Limawaktu.id, Bandung - Gubernur Jawa Barat Ridwan Kamil mengusulkan kepada pemerintah pusat supaya pada tanggal 3 Oktober ditetapkan sebagai Hari Anti Hoax Nasional. Pasalnya, tanggal tersebut masyarakat Indonesia khusunya Kota Bandung dibuat gaduh dengan informasi penganiayaan aktivis Ratna Sarumpaet.

Emil -sapaan Ridwan Kamil- menyebut, tanggal 03 Oktober adalah penanda peristiwa yang luar biasa. Sebab, Ratna Sarumpaet telah mengakui bahwa informasi penganiayaan adalah bohong. Pengakuan Ratna dinilai telah menelan banyak korban, termasuk di level elit nasional.


"Ini hikmah dari Allah SWT bahwa kondisi bangsa Indonesia mudah dibohongi, mudah-mudahan jadi pelajaran. Supaya jadi pelajaran jadi diingat-ingat saja, mungkin kita bikin Hari Anti Hoax Nasional," kata Emil usai membuka acara Indonesian City Government PR Summit 2018 di Bandung, Kamis (04/10).
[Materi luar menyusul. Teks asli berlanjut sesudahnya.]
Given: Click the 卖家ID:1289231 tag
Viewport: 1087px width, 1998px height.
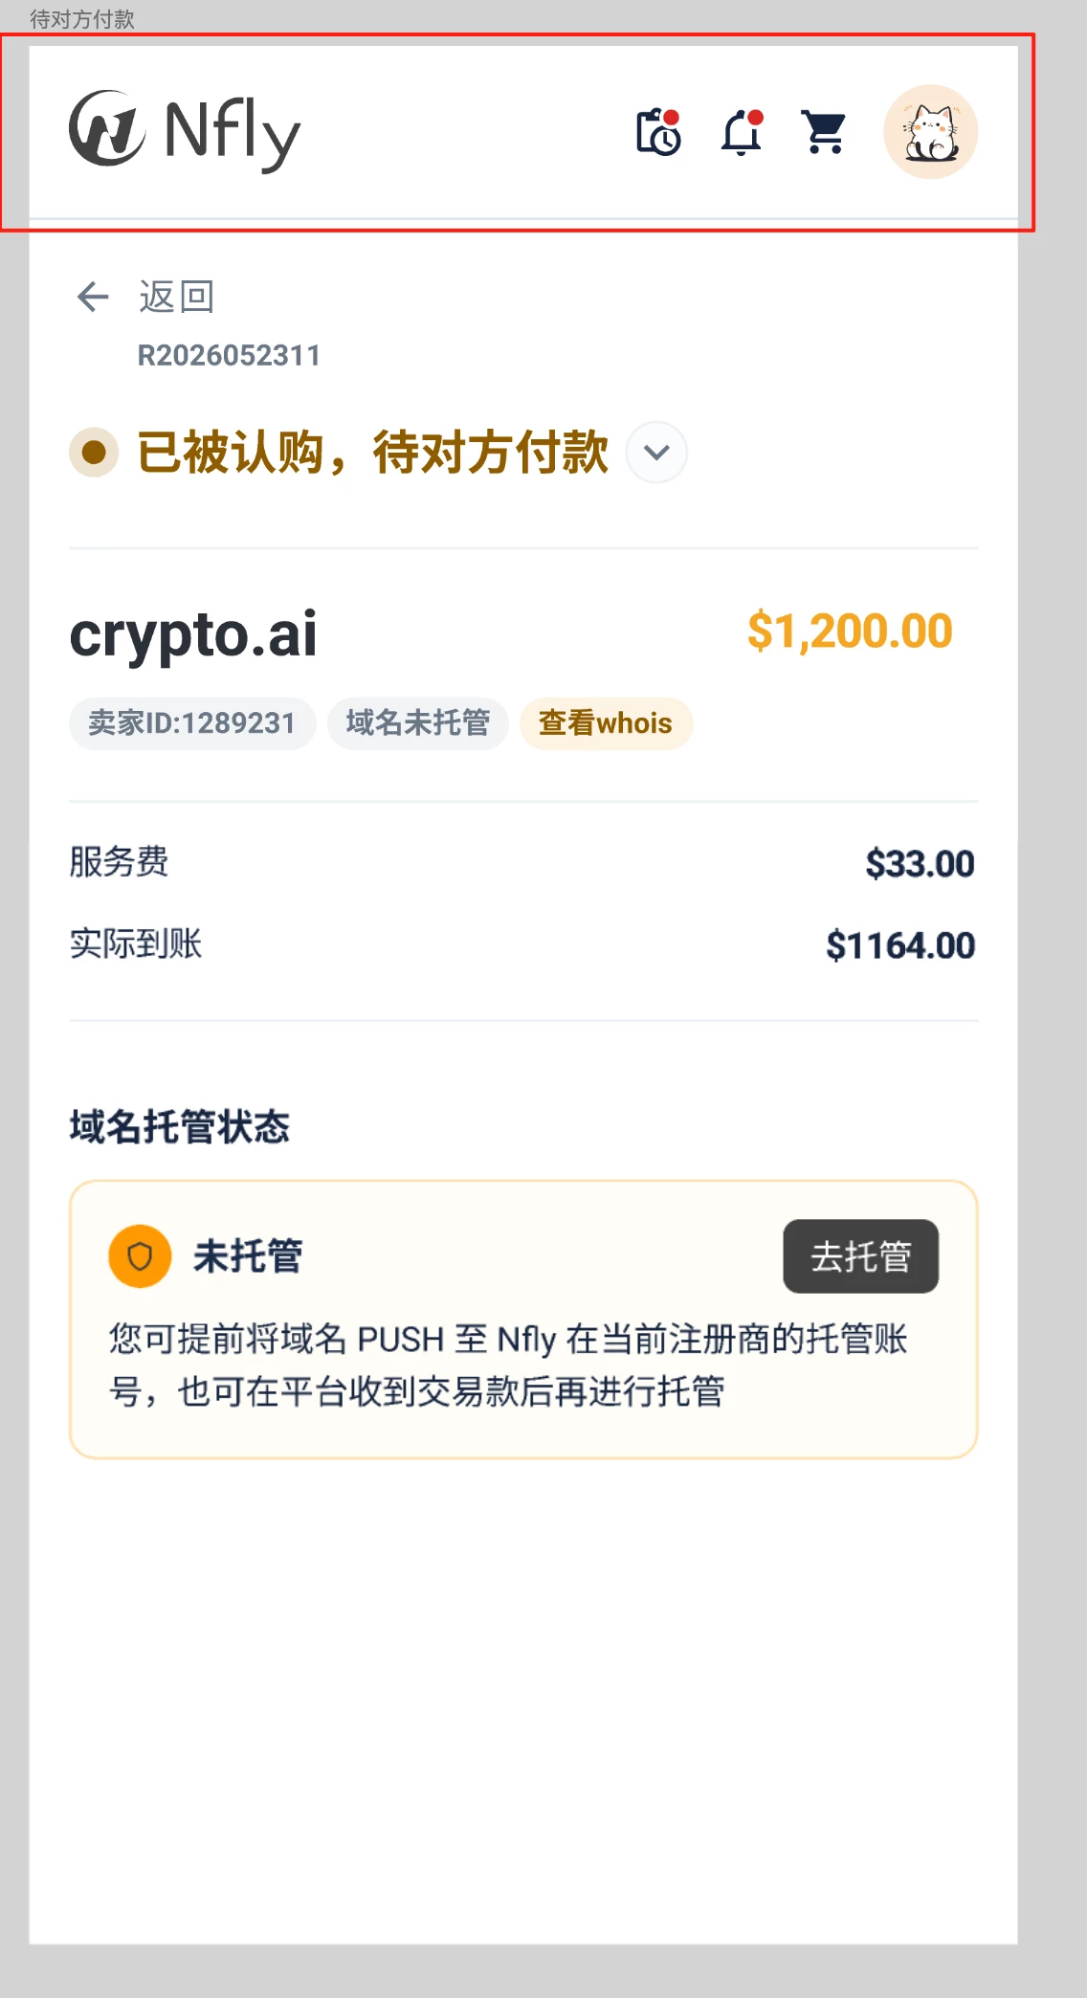Looking at the screenshot, I should click(x=192, y=723).
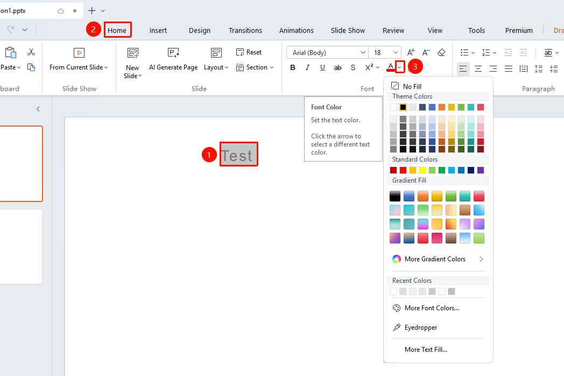The height and width of the screenshot is (376, 564).
Task: Switch to the Insert tab
Action: [158, 30]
Dikatakan Emil, penetapan tanggal 03 Oktober dikarenakan pada tanggal tersebut juga Ratna Sarumpaet telah mengaku sebagai seseorang yang telah membuat 'hoax terbaik'. Menurut dia, pengakuan tersebut membuat masyarakat Kota Bandung merasa sangat dirugikan pemberitaan yang telah beredar.

Emil mengungkapkan, bukan hanya masyarakat Kota Bandung saja yang merasa dirugikan oleh pemberitaan hoax tersebut. Menurutnya, warga Jawa Barat secara umum juga merasakan hal serupa. Selain itu, pihak Angkasa Pura dan TNI AU di Kota Bandung juga mengeluhkan tentang pemberitaan tersebut.

"Sebagai gubernur saya meminta Ibu Ratna meminta maaf. Warga Bandung merasa sangat dirugikan karena seolah tidak aman. Dengan berita itu, rusak citra Bandara Angkasa Pura, TNI AU juga dianggap kecolongan," kata dia.


Dijelaskan Emil, semenjak adanya pemberitaan tersebut, banyak masyarakat Kota Bandung dan Jawa Barat mengadu kepadanya melalui Media Sosial (Medos). Namun, untuk masalah hukum, dirinya menyerahkan kepada pihak berwenang dalam hal ini kepolisian.

"Mengharapkan mengimbau, makanya cukup dengan minta maaf, Insya Allah selesai. Urusan hukumnya nanti," kata dia.